Extraia do texto sobre Porto Alegre em 1918, sem qualquer alteração, o trecho que vai de "Em 1918, Porto" até "recolhimento de lixo.".

> **Texto fornecido**:
______________________________

Em 1918, Porto Alegre dispunha de seis hospitais — cinco deles precários — e apenas quatro postos de saúde. A capital gaúcha crescia desordenadamente, sem planejamento urbano. Autoridades municipais e estaduais desmereciam a necessidade de organizar melhor a infraestrutura de saneamento e o recolhimento de lixo.
Era uma época em que a cidade recebia mais e mais moradores do Interior, vindos em busca de melhores oportunidades, um fluxo que nunca parou. Porto Alegre tinha, então, 170 mil habitantes — pouco mais de 10% da população atual.
A zeladoria mais empenhada era feita apenas no eixo da Rua dos Andradas, na Duque de Caxias, e olha lá. A Tristeza, bairro populoso que atualmente é o início de uma Zona Sul que se esparrama por quilômetros e quilômetros Guaíba abaixo, era um arrabalde para onde rumavam famílias mais ricas para veranear. A Pedra Redonda era uma praia distante do Centro.
Neste ambiente, desembarcou em Porto Alegre, no final de outubro daquele ano, a gripe espanhola, a grande peste que dizimou de 30 milhões a 50 milhões pelo mundo. Os números são imprecisos, pois não se tinha o controle sobre a população necessário para monitorar todos os casos. Era comum morrer em casa, em questão de horas.

______________________________

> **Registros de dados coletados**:
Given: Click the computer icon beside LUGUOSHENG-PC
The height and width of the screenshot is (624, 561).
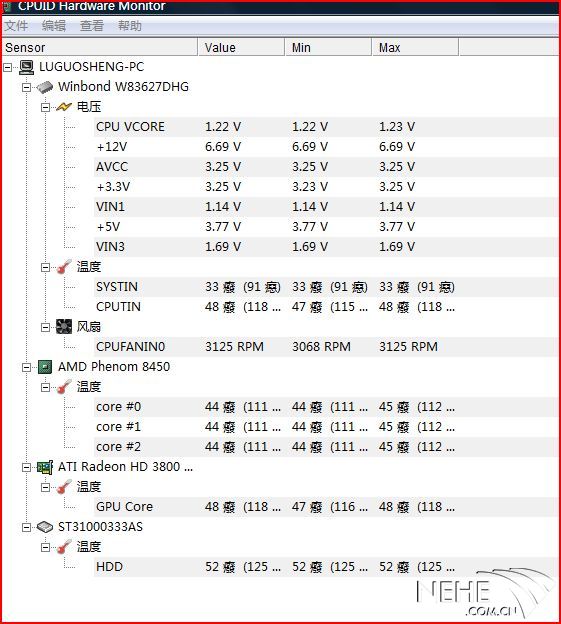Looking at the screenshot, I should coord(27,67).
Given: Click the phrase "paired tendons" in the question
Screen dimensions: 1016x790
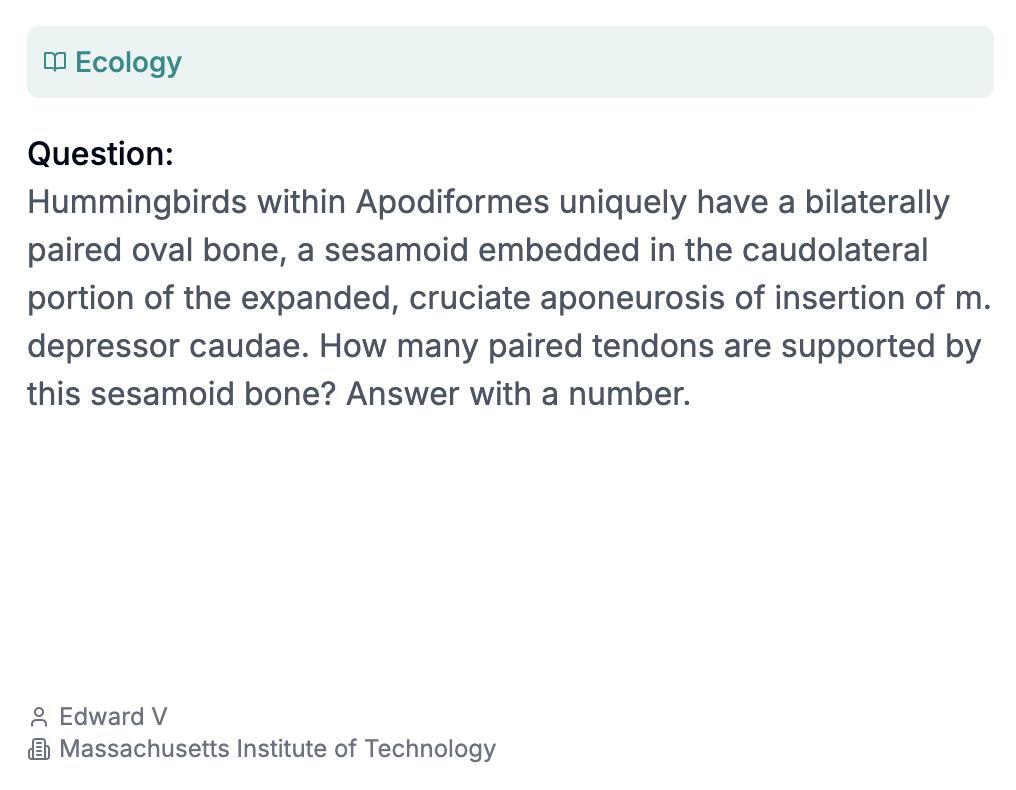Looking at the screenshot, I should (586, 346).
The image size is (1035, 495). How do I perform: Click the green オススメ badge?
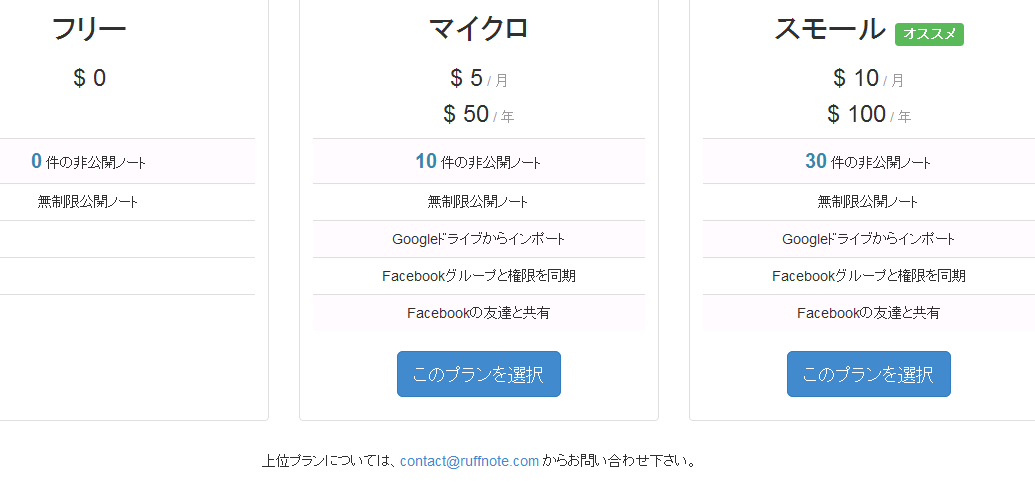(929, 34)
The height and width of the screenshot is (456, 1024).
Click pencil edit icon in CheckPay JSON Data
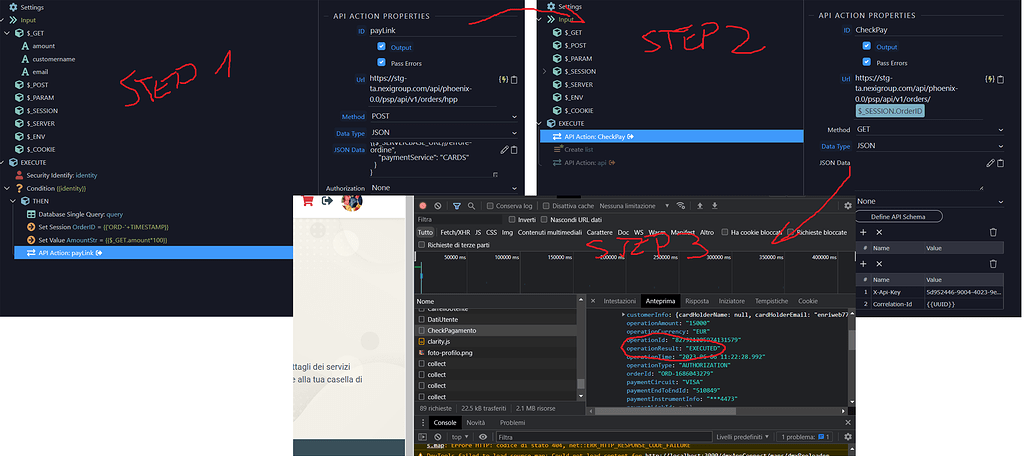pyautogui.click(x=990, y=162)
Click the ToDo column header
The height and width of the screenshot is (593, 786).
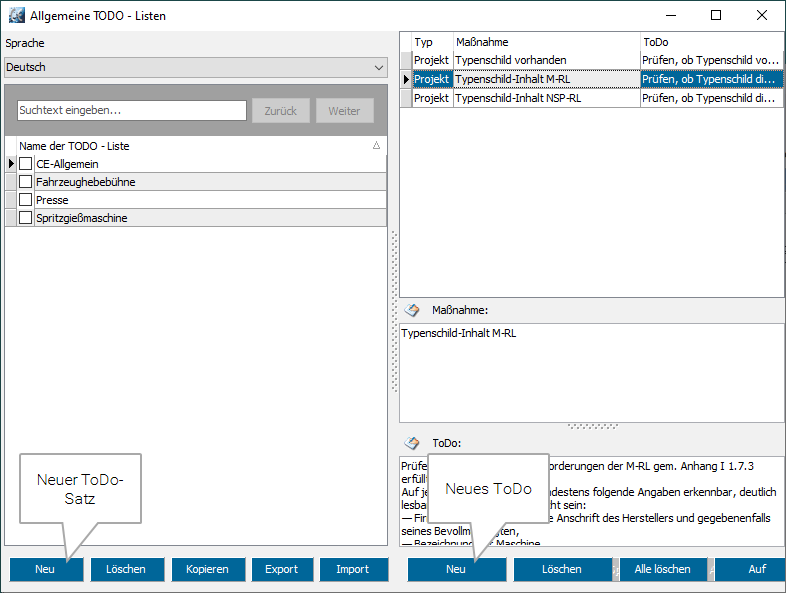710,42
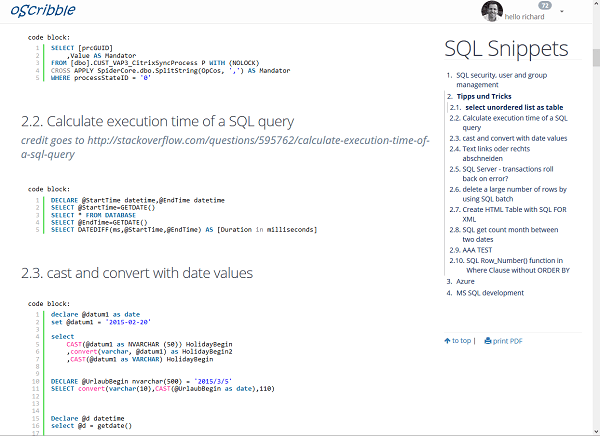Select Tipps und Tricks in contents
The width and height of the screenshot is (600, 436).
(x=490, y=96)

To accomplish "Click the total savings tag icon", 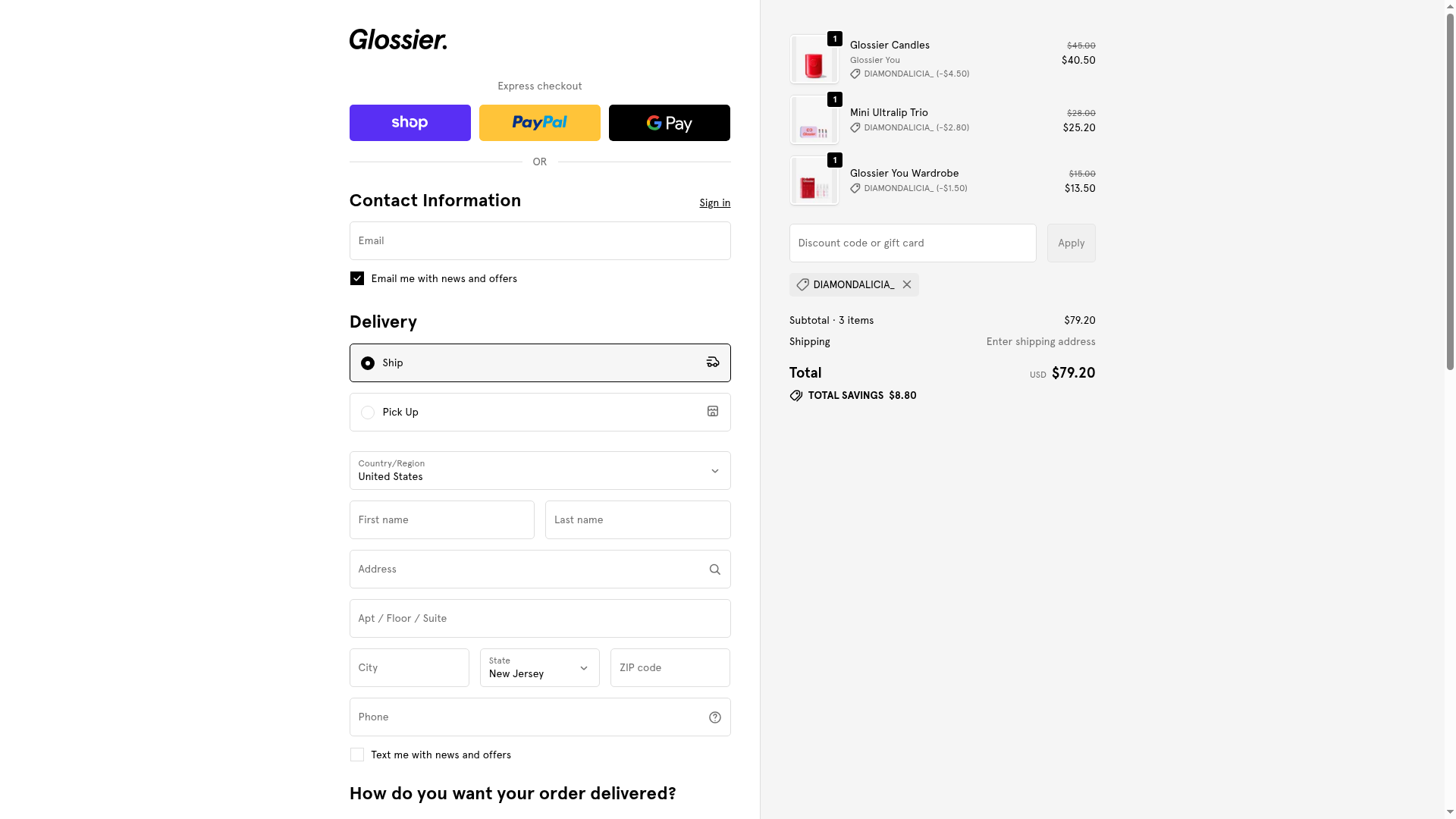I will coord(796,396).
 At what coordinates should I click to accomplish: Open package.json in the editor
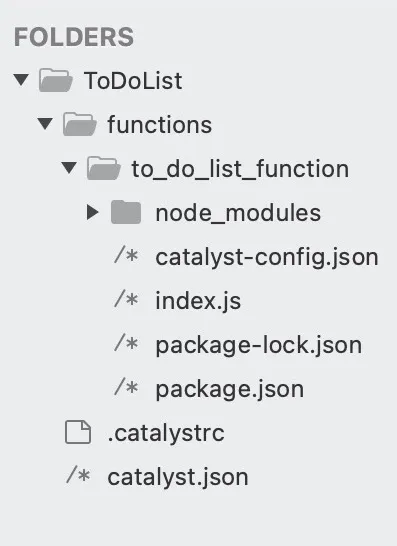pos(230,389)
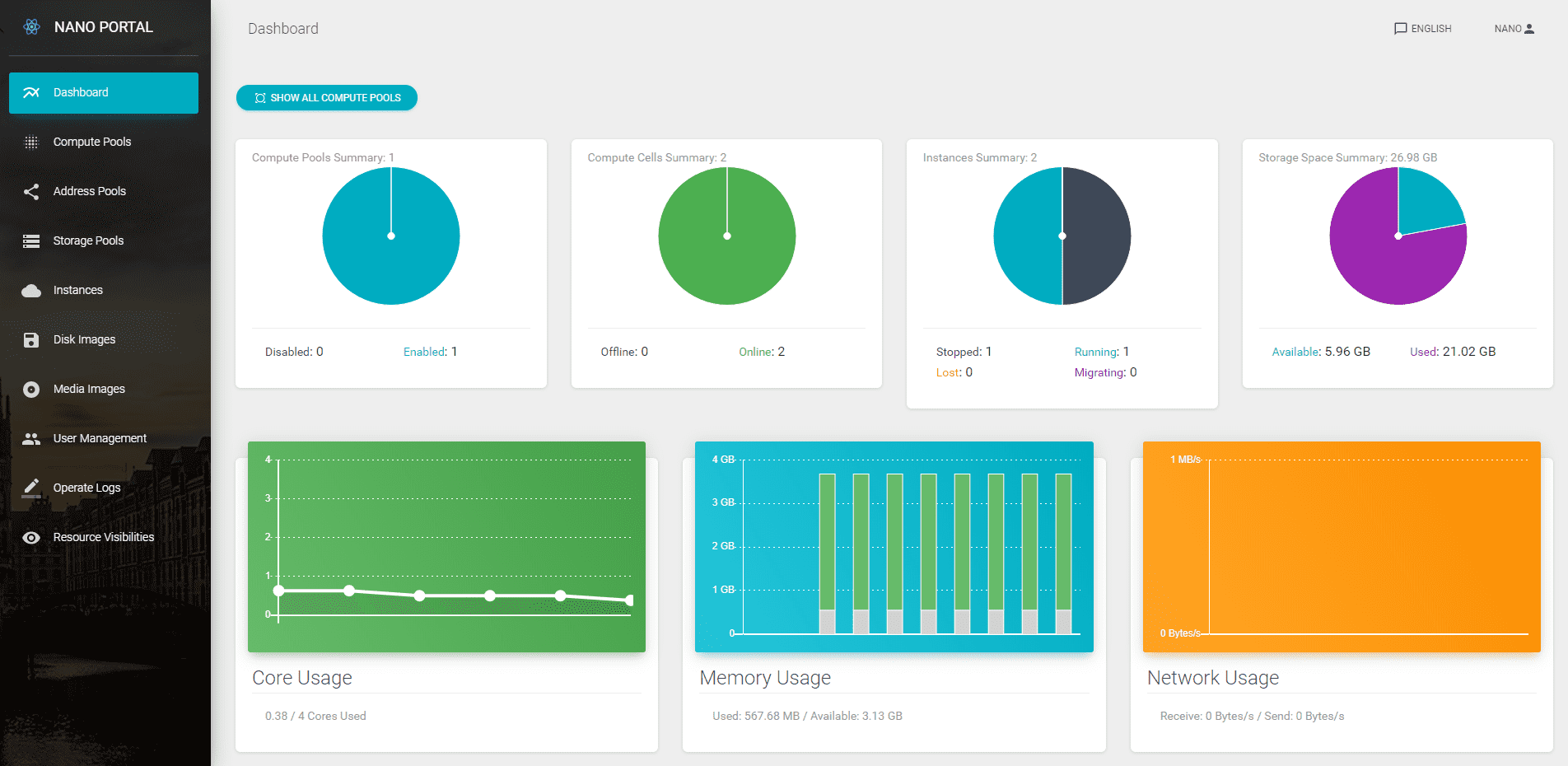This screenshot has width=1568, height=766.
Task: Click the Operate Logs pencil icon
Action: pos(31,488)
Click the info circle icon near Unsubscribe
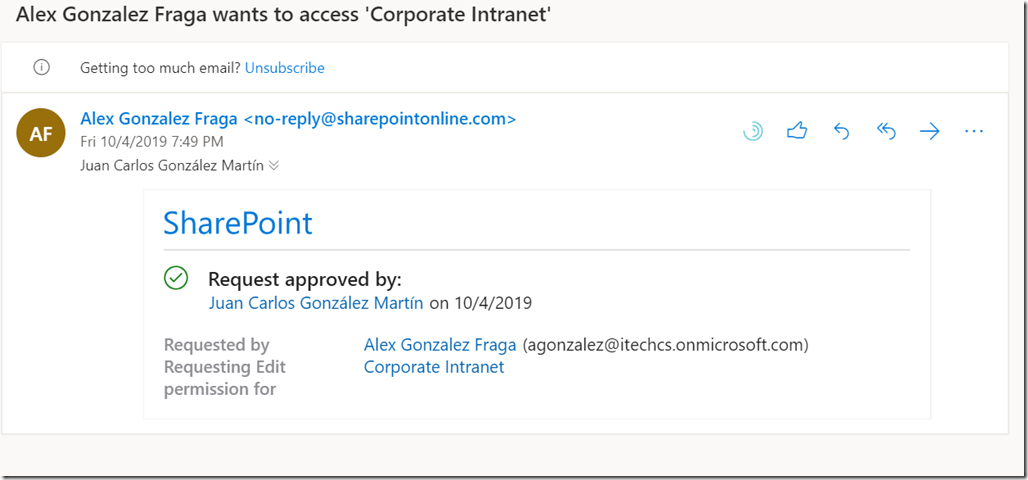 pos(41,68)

______________________________

> **Resposta à tarefa**:
Em 1918, Porto Alegre dispunha de seis hospitais — cinco deles precários — e apenas quatro postos de saúde. A capital gaúcha crescia desordenadamente, sem planejamento urbano. Autoridades municipais e estaduais desmereciam a necessidade de organizar melhor a infraestrutura de saneamento e o recolhimento de lixo.